Callum McDougall, an AI safety researcher at Anthropic, just published a thorough technical explainer on KL divergence. Worth your time if you've ever struggled with the concept. The post, hosted on his blog Perfectly Normal, walks through six and a half different ways to build intuition around this core measure from information theory.
And it works. KL divergence is genuinely confusing at first. It's asymmetric. It can blow up to infinity when probabilities get close to zero. McDougall tackles these properties by approaching the same math from multiple angles.
KL divergence shows up everywhere in machine learning. Training language models involves measuring how much a learned distribution differs from reality. McDougall frames it through expected surprise, hypothesis testing, maximum likelihood estimation, suboptimal coding, gambling games, and Bregman divergence. The through-line is always the same: D_KL(P || Q) measures the cost of using model Q when P is actually true. That's why it's not symmetric. You care about how much P and Q differ in the world where P is true, not some average of both directions.
The Hacker News discussion zeroed in on the coding and gambling analogies. Here's one way to think about it: if an ISP knows the true distribution of your data but compresses it using a suboptimal model, the KL divergence tells you exactly how many bits they're wasting. Or take the gambling angle. If you believe the odds are Q but they're actually P, KL divergence measures how much money you're leaving on the table with every bet. Simple once you see it.

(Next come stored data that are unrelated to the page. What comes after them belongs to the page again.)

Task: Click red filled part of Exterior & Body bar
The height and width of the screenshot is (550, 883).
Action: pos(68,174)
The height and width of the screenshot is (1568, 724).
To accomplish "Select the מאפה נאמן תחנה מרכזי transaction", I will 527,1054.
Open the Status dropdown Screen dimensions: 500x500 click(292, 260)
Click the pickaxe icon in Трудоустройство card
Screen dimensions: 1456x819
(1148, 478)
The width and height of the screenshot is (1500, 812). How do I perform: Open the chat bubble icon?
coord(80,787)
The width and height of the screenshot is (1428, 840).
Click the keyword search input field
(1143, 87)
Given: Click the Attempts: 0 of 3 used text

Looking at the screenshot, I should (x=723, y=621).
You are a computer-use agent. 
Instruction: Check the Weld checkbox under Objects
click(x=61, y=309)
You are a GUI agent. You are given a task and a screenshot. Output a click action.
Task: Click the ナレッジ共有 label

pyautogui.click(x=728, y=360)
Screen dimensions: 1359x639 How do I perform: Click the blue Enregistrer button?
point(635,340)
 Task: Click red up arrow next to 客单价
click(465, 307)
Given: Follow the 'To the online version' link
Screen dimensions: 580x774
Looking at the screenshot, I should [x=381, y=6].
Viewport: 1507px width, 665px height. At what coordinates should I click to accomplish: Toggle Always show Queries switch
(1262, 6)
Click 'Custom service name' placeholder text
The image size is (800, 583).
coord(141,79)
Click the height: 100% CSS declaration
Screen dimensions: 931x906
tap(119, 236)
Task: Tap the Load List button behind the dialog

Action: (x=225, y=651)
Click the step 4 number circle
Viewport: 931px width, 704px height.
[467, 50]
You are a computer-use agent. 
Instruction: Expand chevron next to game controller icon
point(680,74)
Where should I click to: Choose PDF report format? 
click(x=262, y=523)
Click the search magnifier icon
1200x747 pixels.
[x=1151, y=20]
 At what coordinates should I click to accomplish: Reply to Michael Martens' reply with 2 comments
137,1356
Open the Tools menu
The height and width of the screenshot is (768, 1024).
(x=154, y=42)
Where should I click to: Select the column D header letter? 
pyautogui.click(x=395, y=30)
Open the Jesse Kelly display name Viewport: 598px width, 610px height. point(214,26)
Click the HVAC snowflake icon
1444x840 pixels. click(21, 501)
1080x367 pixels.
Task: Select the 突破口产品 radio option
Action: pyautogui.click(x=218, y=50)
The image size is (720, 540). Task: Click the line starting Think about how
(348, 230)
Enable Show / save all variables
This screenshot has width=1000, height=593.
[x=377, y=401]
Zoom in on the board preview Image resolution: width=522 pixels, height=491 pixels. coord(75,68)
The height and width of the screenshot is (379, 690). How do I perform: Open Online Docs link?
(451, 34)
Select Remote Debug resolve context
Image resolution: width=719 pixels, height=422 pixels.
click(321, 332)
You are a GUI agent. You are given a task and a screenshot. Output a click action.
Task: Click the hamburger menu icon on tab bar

Commenters also pointed out that the maximum likelihood estimation perspective deserves more attention. Minimizing KL divergence and finding the maximum likelihood estimator are the same thing. That connects information theory straight to basic statistical inference.
McDougall isn't just a casual blogger. He created the ARENA program for training alignment researchers, previously worked at DeepMind, and has ties to Oxford's Future of Humanity Institute. If you work with language models or probabilistic systems, having solid mental models for KL divergence matters. This post collects more useful perspectives in one place than most textbooks manage.